As much as I wanted to keeping beating Harry something held me back, Liam to be exact.

I was filled with anger at Harry for telling them.  I wanted to kill him for that.  Thank gof Liam held me back, Harry would have been way worse if I had my ways with him.

"SCARLETT, CALM FUCKING DOWN!" Liam yelled at me.

Suddenly my eyes met Niall and I stopped struggling.  The pain, hurt, betrayal and tears in his eyes was enough to stop me in my tracks.  I topped my rage and I let my body fall limp and tears fill my eyes streaming down my face.  I could tell by his look I genuinely hurt him, not just his heart but his hope.

My eyes were begging and pleading but his eyes only showed more and more pain.  I wanted to sooth him.  Tell him it would be alright, tell him it was all a lie and that Harry'ss just a jackass.  But it could be just that, a lie.  Well, except for Harry being a jackass that 100% true right now.

My heart filled with guilt, hurt, and worst of all the pain I see in Niall's eyes.  Even through the dead silence we are communicating, not with words though with our eyes.  We dont have to peak we can already know.  I wish that I couldn't read his expressions so well now because the more I looked at him te more I felt terrible and wanted to die in a hole.

His eyes never left mine, as much as I wanted to look away I couldn't.  His blue eyes drew me in and didn't lt me leave, I loved that most days.  Days when he hasn't hurt at least.  Its the worst to see Niall hurting the way he did, he isn't afraid of his feelings.  I cant even control mine, although I wish I could.

Wish.  Huh, I have a lot of wishes,  I wish I hadn't hurt Niall.  I wish I hadn't had sex with Harry.

Speaking of Harry he is still on the floor, not moving.  Breathing surely, its the only thing you can hear through this silence.   I didn't need to so look at Harry to be sure he was alive, if he as dead I would know, trust me.

"oh look at the time, Liam I think we should go to the hotel" Dani said.  Liam didnt fight her, he put me down on the couch and him and Dani left.

"Lou, it's help Harry" El said.  Lou, Zayn, Perrie and Tom all walked to Harry and picked him up.  I knew why because they didn't want to be in here.  But who can blame them?  If I had an excuse I would head out too, but I cant.

Karilys followed close behind them as they all walked into the kitchen, leaving me with Niall.  Niall walked to the couch and sat down next to me, our eyes never broke eah others gaze.

"Niall, I am so sorry!  I- I didn't mean it"I cried.

"I forgive you" he said.

'what?" I asked.

"I forgive you" he repeated.

"but, why?"

"because, you needed me and I wasn't here for you" he said.

I was honestly shocked.  I did everything bad to him and he still forgives me?  Why?

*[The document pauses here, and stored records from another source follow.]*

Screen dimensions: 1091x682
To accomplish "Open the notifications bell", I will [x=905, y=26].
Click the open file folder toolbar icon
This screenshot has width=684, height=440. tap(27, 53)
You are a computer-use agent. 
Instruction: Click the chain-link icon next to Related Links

"But, why?  I lied to you, I cheated on you, I broke your fucking heart for gods sake!  And all you do is forgive me?  Why?  I am nothing but trouble with attitude!" I yelled.  Suddenly angry.  Why does he forgive me?! 

I cant piece it together!  It just doesn't make sense!

"I forgive you because, I love you.  You could screw up a million times, and I will still love you" he said.  

That's all it took to break me.  The words replay in my head a million times yet I cant seem to understand, why does he still love me?

He leaned in and placed his soft lips on mine.

A kiss I had longer for longer than forever.  Sweet and gentle, moving in sync together with a slight take of vanilla on his lips.  Possibly his chap stick but who cares?

I wish I didn't enjoy the kiss so much.

"Niall..." I whispered as we broke apart.  I looked into his eyes, the pain and hurt  replaces with almost happiness but not quite.  

I felt his hand on mine and we intertwined our fingers.  His hand was warm, soft, strong.

There is only one problem with enjoying this so much, soon I'll take away his happiness.  I'll have to tell him a painful truth,  He wont want to believe it but its still true.  He might leave me, he might wait by my side.

But either way, he will be broken, to a million pieces all because of me.

"Niall, babe, can you get El?  I need to talk to her alone upstairs, send her to the guest room" I said. We both stood up and I walked upstairs to the guest room.

I sat on the bed and soon El came in.  She closed the door behind herself and sat on the bed, next to me.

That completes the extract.